Reference SWIR camera data

A benefit of SWIR imaging that is unmatched by other technologies is the ability to image through glass.

• High sensitivity
• High resolution
• Ideal for SWIR laser Profiling and Low light imaging applications (Covert 1550nm illumination)
• Seeing in the light of night glow or night sky radiance
• Day-to-night imaging
• Covert illumination
• Able to see covert lasers and beacons
• No cryogenic cooling required
• Conventional, low-cost visible spectrum lenses
• Small size
• Low power

LONG RANGE InGaAs SWIR camera sensors can be made extremely sensitive, literally counting individual photons. Thus, when built as focal plane arrays with thousands or millions of tiny point sensors, or sensor pixels. Short-wave infrared (SWIR) light is typically defined as light in the 0.9 – 1.7μm wavelength range, but can also be classified from 0.7 – 2.5μm.

LONG RANGE SWIR Short wave IR can be used for digital night vision applications and to sense IR lasers not seen by night vision goggles, such as 1550 nm and 1064 nm, out of band, see spot and JTAC lasers can be detected in the day and night with the EXOCET HD SWIR camera.
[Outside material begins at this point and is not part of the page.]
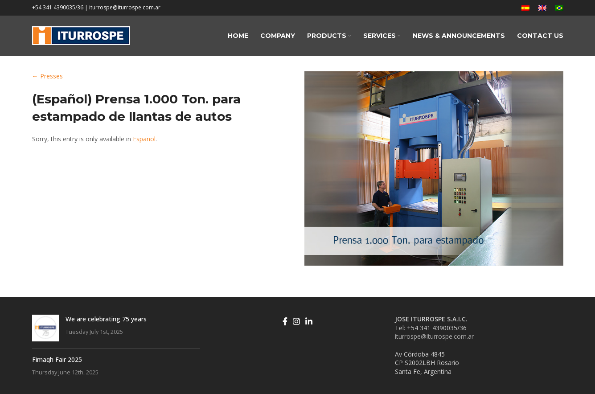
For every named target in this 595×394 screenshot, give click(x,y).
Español (144, 139)
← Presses (47, 76)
Since silicon sensors have an upper limit of approximately 1.0μm, SWIR imaging requires unique optical and electronic components capable of performing in the specific SWIR range. Indium gallium arsenide (inGaAs) sensors are the primary sensors used in SWIR imaging, covering the typical SWIR range, but can extend as low as 550nm to as high as 2.5μm, a large number of applications that are difficult or impossible to perform using visible light are possible using SWIR. When imaging in SWIR, water vapor, fog, and certain materials such as silicon are transparent. Additionally, colors that appear almost identical in the visible may be easily differentiated using SWIR.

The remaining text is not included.